What you should do:
Copy the records below without altering a single word.

BEGIN Record set

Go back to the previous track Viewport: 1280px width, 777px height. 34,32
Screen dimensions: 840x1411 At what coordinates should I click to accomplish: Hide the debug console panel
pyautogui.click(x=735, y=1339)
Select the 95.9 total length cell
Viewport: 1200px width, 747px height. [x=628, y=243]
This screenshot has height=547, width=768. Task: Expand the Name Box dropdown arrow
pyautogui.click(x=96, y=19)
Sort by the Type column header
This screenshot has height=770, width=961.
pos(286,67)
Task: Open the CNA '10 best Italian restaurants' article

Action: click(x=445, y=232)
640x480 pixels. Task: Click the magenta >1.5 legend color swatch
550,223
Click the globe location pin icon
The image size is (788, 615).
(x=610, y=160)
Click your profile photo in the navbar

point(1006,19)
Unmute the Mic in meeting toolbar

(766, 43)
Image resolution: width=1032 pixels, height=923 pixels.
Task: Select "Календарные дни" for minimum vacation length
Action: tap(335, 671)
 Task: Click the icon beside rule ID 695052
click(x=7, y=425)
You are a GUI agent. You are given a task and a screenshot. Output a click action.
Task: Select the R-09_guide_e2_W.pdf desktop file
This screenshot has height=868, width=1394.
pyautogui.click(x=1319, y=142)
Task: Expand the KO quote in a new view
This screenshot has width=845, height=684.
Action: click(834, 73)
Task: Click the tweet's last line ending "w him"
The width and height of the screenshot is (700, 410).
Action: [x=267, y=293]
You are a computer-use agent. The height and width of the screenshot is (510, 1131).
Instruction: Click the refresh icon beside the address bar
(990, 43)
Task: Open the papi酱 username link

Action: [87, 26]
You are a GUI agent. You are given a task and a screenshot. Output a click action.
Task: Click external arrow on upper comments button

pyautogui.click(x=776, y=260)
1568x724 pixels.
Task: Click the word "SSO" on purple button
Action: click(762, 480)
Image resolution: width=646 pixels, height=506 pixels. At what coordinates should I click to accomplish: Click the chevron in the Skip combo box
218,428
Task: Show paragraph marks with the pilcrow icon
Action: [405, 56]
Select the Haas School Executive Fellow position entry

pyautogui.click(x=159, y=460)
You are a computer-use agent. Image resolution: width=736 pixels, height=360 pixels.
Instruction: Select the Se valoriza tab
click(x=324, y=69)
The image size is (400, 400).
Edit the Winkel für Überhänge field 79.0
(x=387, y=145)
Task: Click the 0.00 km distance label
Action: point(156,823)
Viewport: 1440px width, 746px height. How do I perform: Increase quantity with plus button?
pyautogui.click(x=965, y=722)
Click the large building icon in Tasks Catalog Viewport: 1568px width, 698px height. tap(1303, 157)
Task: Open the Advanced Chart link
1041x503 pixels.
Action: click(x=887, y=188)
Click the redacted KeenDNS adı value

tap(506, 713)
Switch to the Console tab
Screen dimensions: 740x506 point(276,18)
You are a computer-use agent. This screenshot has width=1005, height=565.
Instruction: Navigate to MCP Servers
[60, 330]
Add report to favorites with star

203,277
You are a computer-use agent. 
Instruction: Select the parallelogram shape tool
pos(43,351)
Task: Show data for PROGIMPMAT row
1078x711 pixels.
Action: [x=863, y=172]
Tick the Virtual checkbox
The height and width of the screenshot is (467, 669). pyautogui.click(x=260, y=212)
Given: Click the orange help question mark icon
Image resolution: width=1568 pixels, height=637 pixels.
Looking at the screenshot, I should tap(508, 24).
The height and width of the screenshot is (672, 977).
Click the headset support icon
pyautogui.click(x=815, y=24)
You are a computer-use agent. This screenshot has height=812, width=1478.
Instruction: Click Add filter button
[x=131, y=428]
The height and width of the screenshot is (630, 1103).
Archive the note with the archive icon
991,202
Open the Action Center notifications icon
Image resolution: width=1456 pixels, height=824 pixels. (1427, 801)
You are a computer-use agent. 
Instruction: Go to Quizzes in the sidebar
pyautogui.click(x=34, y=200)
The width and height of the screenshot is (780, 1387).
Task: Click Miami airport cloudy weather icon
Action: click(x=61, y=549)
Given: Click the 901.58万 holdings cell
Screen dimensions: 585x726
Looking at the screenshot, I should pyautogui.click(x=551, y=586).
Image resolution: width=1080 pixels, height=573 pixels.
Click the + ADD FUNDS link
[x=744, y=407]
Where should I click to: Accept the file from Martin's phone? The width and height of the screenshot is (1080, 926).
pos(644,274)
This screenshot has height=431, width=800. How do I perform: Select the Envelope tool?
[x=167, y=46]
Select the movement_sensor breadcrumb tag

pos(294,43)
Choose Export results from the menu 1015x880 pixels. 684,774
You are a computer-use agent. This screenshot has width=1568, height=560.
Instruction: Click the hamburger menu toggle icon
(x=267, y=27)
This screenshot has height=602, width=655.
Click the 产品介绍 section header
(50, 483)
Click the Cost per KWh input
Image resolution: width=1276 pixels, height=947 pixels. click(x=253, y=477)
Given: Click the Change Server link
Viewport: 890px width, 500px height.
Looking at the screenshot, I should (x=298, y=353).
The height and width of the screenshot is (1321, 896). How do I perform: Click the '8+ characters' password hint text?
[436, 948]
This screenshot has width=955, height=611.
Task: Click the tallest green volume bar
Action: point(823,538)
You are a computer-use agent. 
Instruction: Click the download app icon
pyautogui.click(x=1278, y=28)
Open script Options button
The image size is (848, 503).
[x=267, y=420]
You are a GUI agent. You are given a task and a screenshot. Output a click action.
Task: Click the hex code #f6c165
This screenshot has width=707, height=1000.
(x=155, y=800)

END Record set

Result of the exercise:
Go back to the previous track Viewport: 1280px width, 777px height. 34,32
Screen dimensions: 840x1411 At what coordinates should I click to accomplish: Hide the debug console panel
pyautogui.click(x=735, y=1339)
Select the 95.9 total length cell
Viewport: 1200px width, 747px height. [x=628, y=243]
This screenshot has height=547, width=768. Task: Expand the Name Box dropdown arrow
pyautogui.click(x=96, y=19)
Sort by the Type column header
This screenshot has height=770, width=961.
pos(286,67)
Task: Open the CNA '10 best Italian restaurants' article

Action: click(x=445, y=232)
640x480 pixels. Task: Click the magenta >1.5 legend color swatch
550,223
Click the globe location pin icon
The image size is (788, 615).
(x=610, y=160)
Click your profile photo in the navbar

point(1006,19)
Unmute the Mic in meeting toolbar

(766, 43)
Image resolution: width=1032 pixels, height=923 pixels.
Task: Select "Календарные дни" for minimum vacation length
Action: tap(335, 671)
 Task: Click the icon beside rule ID 695052
click(x=7, y=425)
You are a GUI agent. You are given a task and a screenshot. Output a click action.
Task: Select the R-09_guide_e2_W.pdf desktop file
This screenshot has height=868, width=1394.
pyautogui.click(x=1319, y=142)
Task: Expand the KO quote in a new view
This screenshot has width=845, height=684.
Action: click(834, 73)
Task: Click the tweet's last line ending "w him"
The width and height of the screenshot is (700, 410).
Action: [x=267, y=293]
You are a computer-use agent. The height and width of the screenshot is (510, 1131).
Instruction: Click the refresh icon beside the address bar
(990, 43)
Task: Open the papi酱 username link

Action: [87, 26]
You are a GUI agent. You are given a task and a screenshot. Output a click action.
Task: Click external arrow on upper comments button

pyautogui.click(x=776, y=260)
1568x724 pixels.
Task: Click the word "SSO" on purple button
Action: click(762, 480)
Image resolution: width=646 pixels, height=506 pixels. At what coordinates should I click to accomplish: Click the chevron in the Skip combo box
218,428
Task: Show paragraph marks with the pilcrow icon
Action: [405, 56]
Select the Haas School Executive Fellow position entry

pyautogui.click(x=159, y=460)
You are a computer-use agent. Image resolution: width=736 pixels, height=360 pixels.
Instruction: Select the Se valoriza tab
click(x=324, y=69)
The image size is (400, 400).
Edit the Winkel für Überhänge field 79.0
(x=387, y=145)
Task: Click the 0.00 km distance label
Action: point(156,823)
Viewport: 1440px width, 746px height. How do I perform: Increase quantity with plus button?
pyautogui.click(x=965, y=722)
Click the large building icon in Tasks Catalog Viewport: 1568px width, 698px height. tap(1303, 157)
Task: Open the Advanced Chart link
1041x503 pixels.
Action: click(x=887, y=188)
Click the redacted KeenDNS adı value

tap(506, 713)
Switch to the Console tab
Screen dimensions: 740x506 point(276,18)
You are a computer-use agent. This screenshot has width=1005, height=565.
Instruction: Navigate to MCP Servers
[60, 330]
Add report to favorites with star

203,277
You are a computer-use agent. 
Instruction: Select the parallelogram shape tool
pos(43,351)
Task: Show data for PROGIMPMAT row
1078x711 pixels.
Action: [x=863, y=172]
Tick the Virtual checkbox
The height and width of the screenshot is (467, 669). pyautogui.click(x=260, y=212)
Given: Click the orange help question mark icon
Image resolution: width=1568 pixels, height=637 pixels.
Looking at the screenshot, I should tap(508, 24).
The height and width of the screenshot is (672, 977).
Click the headset support icon
pyautogui.click(x=815, y=24)
You are a computer-use agent. This screenshot has height=812, width=1478.
Instruction: Click Add filter button
[x=131, y=428]
The height and width of the screenshot is (630, 1103).
Archive the note with the archive icon
991,202
Open the Action Center notifications icon
Image resolution: width=1456 pixels, height=824 pixels. (1427, 801)
You are a computer-use agent. 
Instruction: Go to Quizzes in the sidebar
pyautogui.click(x=34, y=200)
The width and height of the screenshot is (780, 1387).
Task: Click Miami airport cloudy weather icon
Action: click(x=61, y=549)
Given: Click the 901.58万 holdings cell
Screen dimensions: 585x726
Looking at the screenshot, I should pyautogui.click(x=551, y=586).
Image resolution: width=1080 pixels, height=573 pixels.
Click the + ADD FUNDS link
[x=744, y=407]
Where should I click to: Accept the file from Martin's phone? The width and height of the screenshot is (1080, 926).
pos(644,274)
This screenshot has height=431, width=800. How do I perform: Select the Envelope tool?
[x=167, y=46]
Select the movement_sensor breadcrumb tag

pos(294,43)
Choose Export results from the menu 1015x880 pixels. 684,774
You are a computer-use agent. This screenshot has width=1568, height=560.
Instruction: Click the hamburger menu toggle icon
(x=267, y=27)
This screenshot has height=602, width=655.
Click the 产品介绍 section header
(50, 483)
Click the Cost per KWh input
Image resolution: width=1276 pixels, height=947 pixels. click(x=253, y=477)
Given: Click the Change Server link
Viewport: 890px width, 500px height.
Looking at the screenshot, I should (x=298, y=353).
The height and width of the screenshot is (1321, 896). How do I perform: Click the '8+ characters' password hint text?
[436, 948]
This screenshot has width=955, height=611.
Task: Click the tallest green volume bar
Action: point(823,538)
You are a computer-use agent. 
Instruction: Click the download app icon
pyautogui.click(x=1278, y=28)
Open script Options button
The image size is (848, 503).
[x=267, y=420]
You are a GUI agent. You are given a task and a screenshot. Output a click action.
Task: Click the hex code #f6c165
This screenshot has width=707, height=1000.
(x=155, y=800)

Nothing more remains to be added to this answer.